On the international foreign exchange market, the US dollar, buoyed by strong and sustained buying orders, appreciated, on an average basis, against all the major currencies. As widely expected, the US Federal Reserve left the federal funds rate unchanged at 6.5 per cent at its FOMC meeting on 22 August 2000. The Federal Reserve warned, however, while stating that recent US economic data have indicated that the expansion of aggregate demand is moderating toward a pace closer to the rate of growth of the economy's potential to produce, that it might need to tighten credit later should inflationary pressures build up. The Bank of England at its Monetary Policy Committee meeting on 2-3 August also left UK base rates unchanged at 6.0 per cent.  The Bank of Japan, however, for the first time in 10 years raised its overnight rate on 11 August 2000 by 0.25 percentage point.  At its Governing Council meeting on 31 August 2000, the ECB hiked its key refinancing rate by 25 basis points to 4.50 per cent.  With market sentiment becoming increasingly negative due to the credibility gap and growth differential between the euro zone and the US, the euro lost ground against the dollar.  The single currency, which opened August 2000 at a high of US$0.9265 breached the 90 cents dollar level to attain a low of US$0.8926 at the end of the month.  The Pound sterling, taking its cue mainly from the euro/dollar movement and undermined by ongoing expectations that UK interest rates have reached their peak, retreated vis-à-vis the dollar to close the month near a 7-year low of US$1.4519.  The Japanese yen also maintained a weak tone against the dollar, although its decline lagged those of the euro and Pound sterling.

 

Direct sales of foreign currencies by the Mauritius Sugar Syndicate (MSS) to the banking sector during August 2000 amounted to an equivalent of US$33.2 million.  The Bank of Mauritius intervened in the interbank foreign exchange market selling a total amount of US$16.9 million.

 

Reflecting international trends and local market conditions, the rupee, on average, depreciated between July 2000 and August 2000 against the US dollar and Japanese yen by 0.3 per cent and 0.2 per cent, respectively.  It appreciated, however, vis-à-vis the euro and Pound sterling by 3.5 per cent and 1.0 per cent, respectively.

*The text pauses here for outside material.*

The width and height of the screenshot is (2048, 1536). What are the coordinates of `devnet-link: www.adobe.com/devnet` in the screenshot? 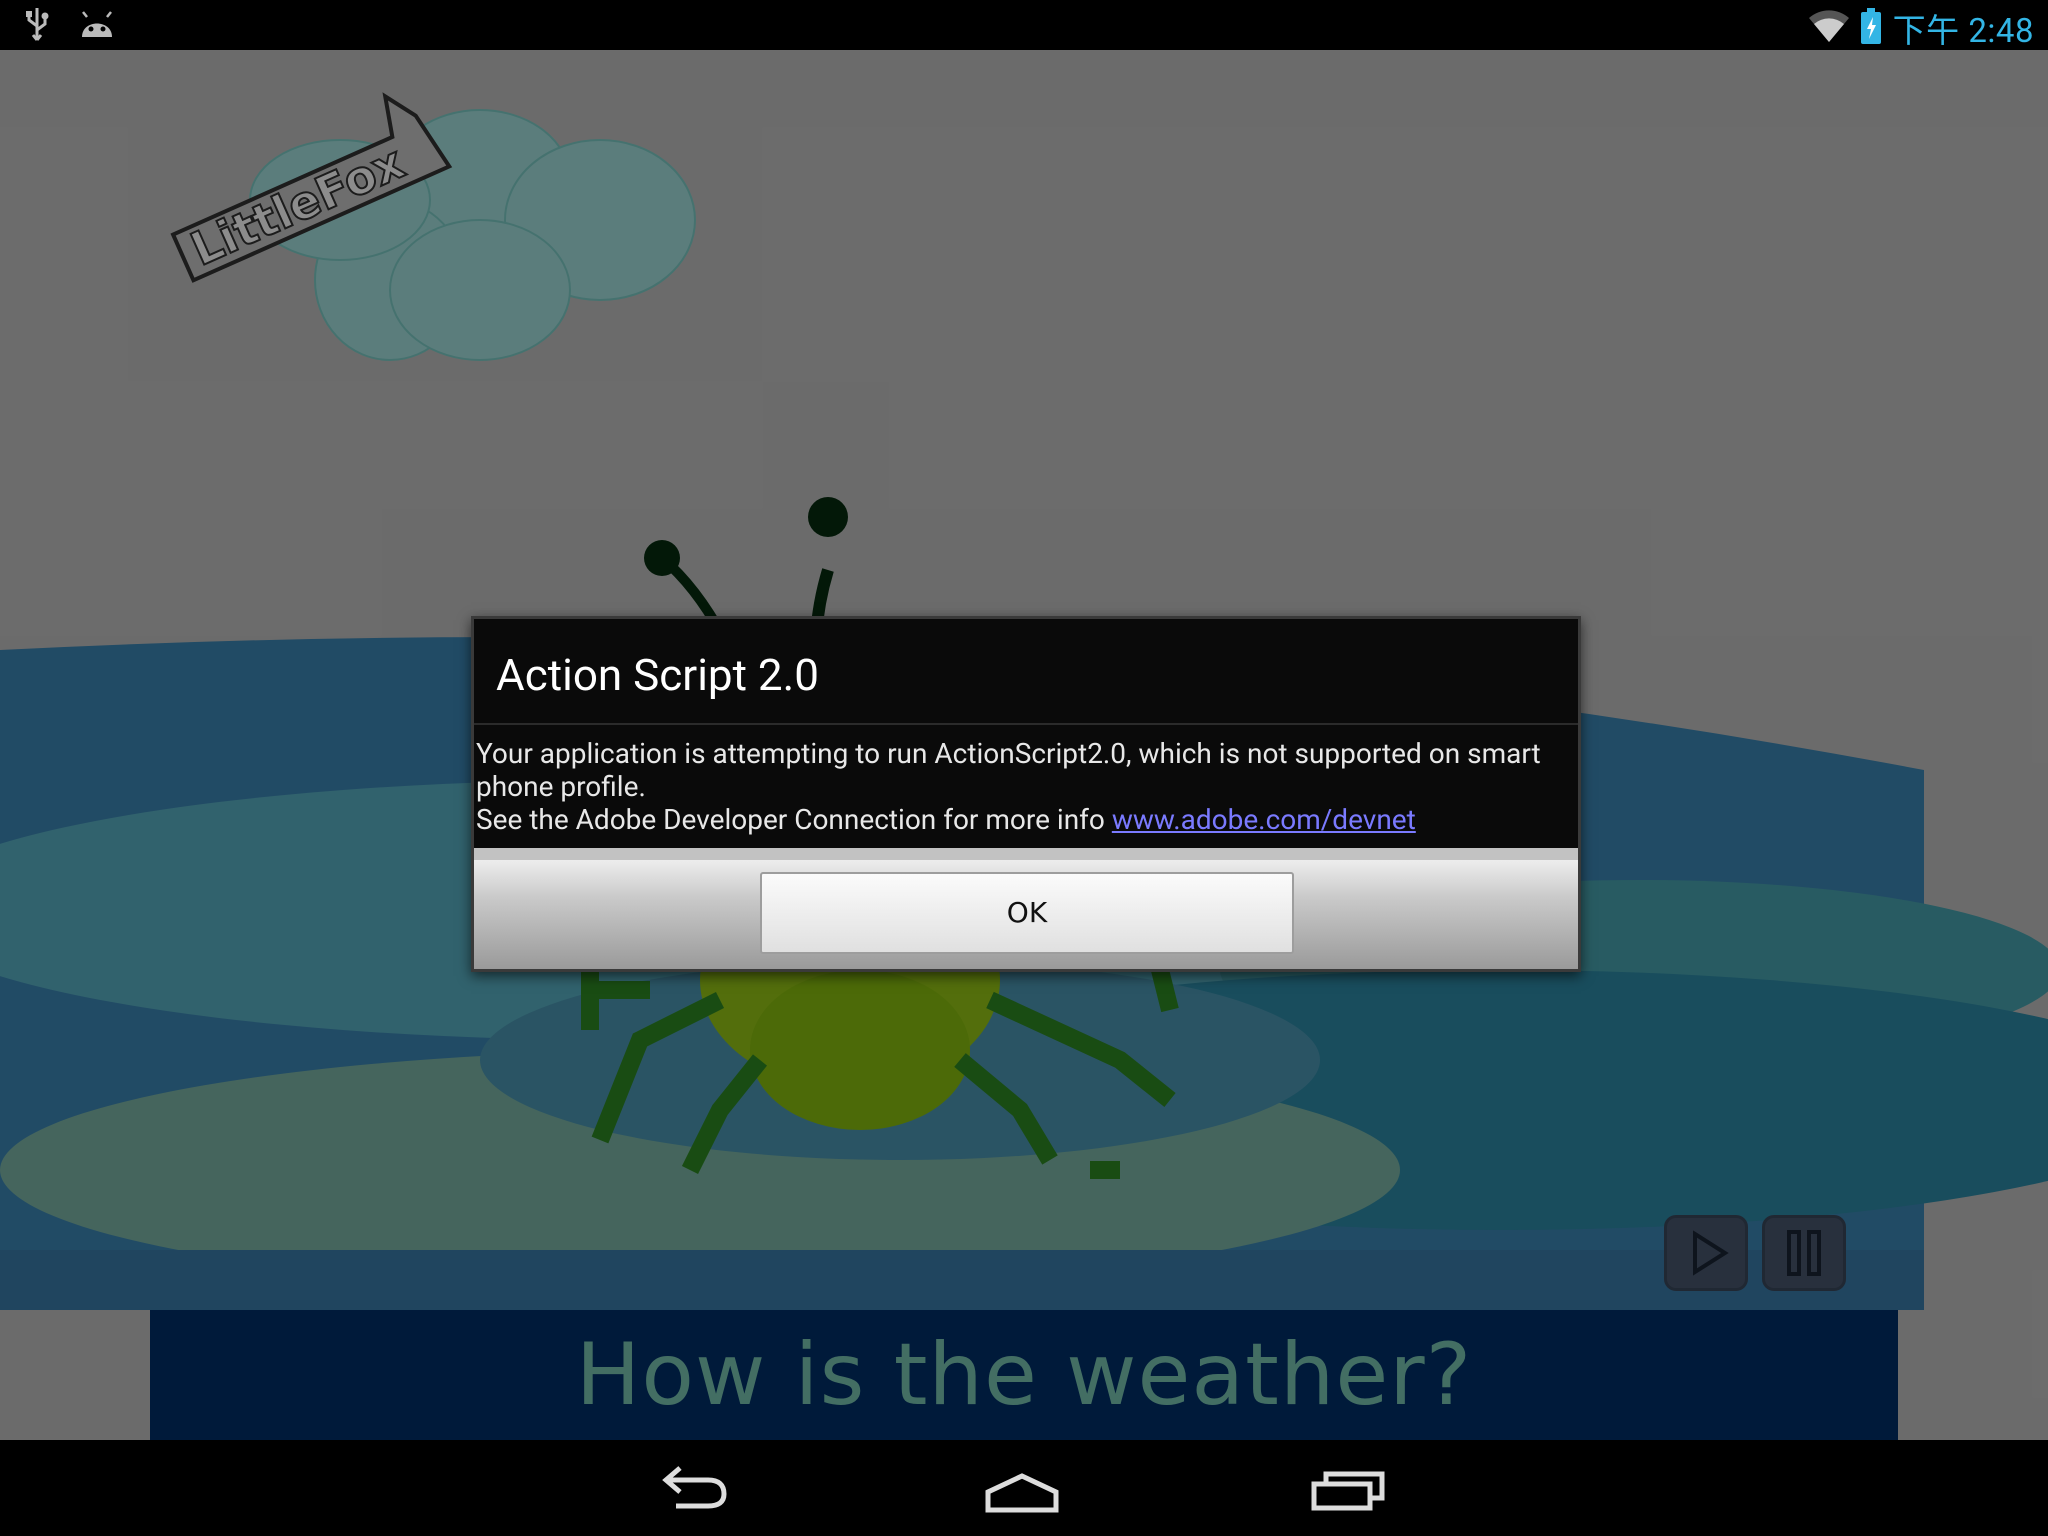 It's located at (1264, 820).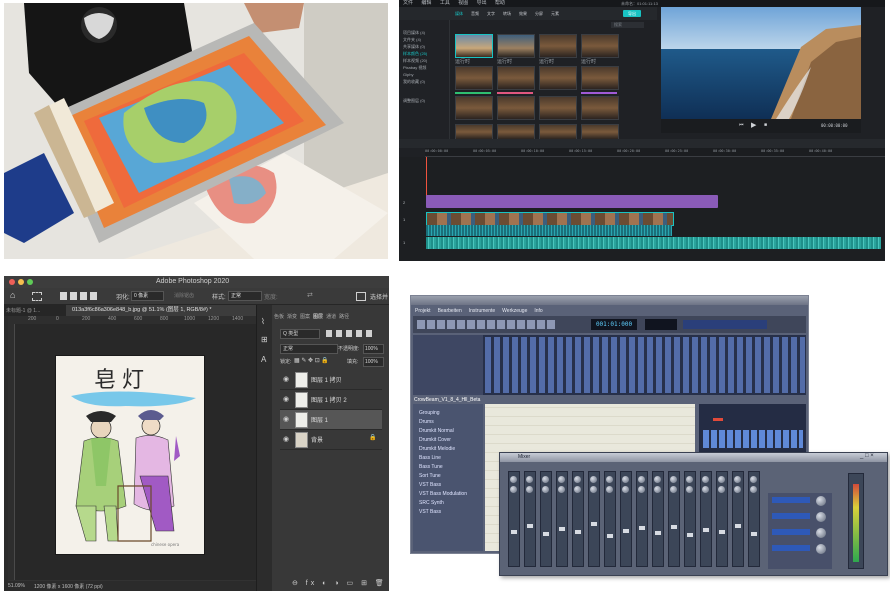  What do you see at coordinates (331, 440) in the screenshot?
I see `layer-row: ◉ 背景 🔒` at bounding box center [331, 440].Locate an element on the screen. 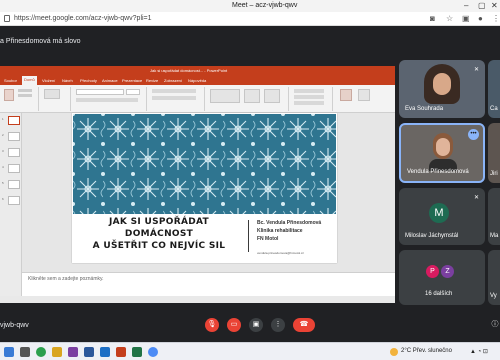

The rupee eased against the US dollar, trading at an average of Rs26.402 in August 2000 as against an average rate of Rs26.320 in July 2000. The rupee also edged down vis-à-vis the Japanese yen to trade at an average rate of Rs24.512 per 100 Yen in August 2000 as against an average of Rs24.466 per 100 Yen in July 2000. The rupee gained ground vis-à-vis the Pound sterling to trade at an average rate of Rs39.301 in August 2000 compared with an average of Rs39.689 in July 2000.  Reflecting its weakness on the international foreign exchange markets, the euro traded at an average rate of Rs23.933 in August 2000 as against an average rate of Rs24.761 in the preceding month.

 

On an average basis, between January 1999 and August 2000, the Philippines peso, Thailand baht, Mauritian rupee, Singapore dollar, Hong Kong dollar, Indonesian rupiah, Taiwan dollar and Korean won appreciated against the euro by 9.2 per cent, 14.5 per cent, 21.1 per cent, 24.9 per cent, 27.0 per cent, 30.7 per cent, 32.6 per cent and 34.6 per cent, respectively.

 

The foreign exchange reserves of the Bank of Mauritius decreased by Rs141 million, from Rs17,067 million at the end of July 2000 to Rs16,926 million at the end of August 2000.

 

Net international reserves of the country, made up of the net foreign assets of the banking system, the foreign assets of the Government and the country’s Reserve Position in the International Monetary Fund (IMF), decreased by Rs1,095 million, from Rs25,214 million at the end of June 2000 to Rs24,119 million at the end of July 2000.  Based on the value of the import bill for the calendar year 1999, excluding the purchase of aircraft, the end-July 2000 level of net international reserves of the country represented 23.0 weeks of imports, down from 24.0 weeks at the end of June 2000.